The Government published the long awaited Draft Mental Health Bill on 27 June 2022 which applies to England and Wales.
One of the headline proposals is that people with autism and learning disability will no longer be detainable ‘mental disorders’ under the draft legislation. This has been welcomed as meaning that fewer people with autism and learning difficulties will be detained in treatment and assessment centres as they will be taken out of the jurisdiction of the Mental Health Act 1983.

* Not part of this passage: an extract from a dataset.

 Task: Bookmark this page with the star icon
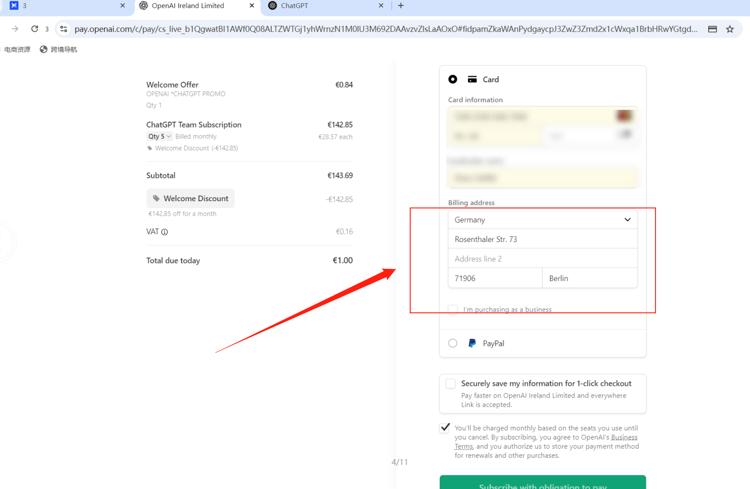click(730, 29)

However, things may not be as promising as they look at first sight. As Dr Lucy Series, Senior Lecturer in Law at Cardiff School of Law and Politics, points out some people are concerned that as the draft legislation stands there may be unexpected consequences. Dr Series explains:
This is because if people are not ‘in scope’ of the Mental Health Act 1983, they can be deprived of their liberty under the Mental Capacity Act 2005 instead, under its ‘Deprivation of Liberty Safeguards’ or – in the future – the ‘Liberty Protection Safeguards’. This is because of complicated rules at the ‘interface’ between the two laws…
If people are deprived of their liberty under the Mental Capacity Act then it is much less likely that a court or tribunal will review their detention. Their ‘nearest relatives’ also lose powers to object to admission or seek their discharge.
This could even accidentally make it easier to deprive people of their liberty.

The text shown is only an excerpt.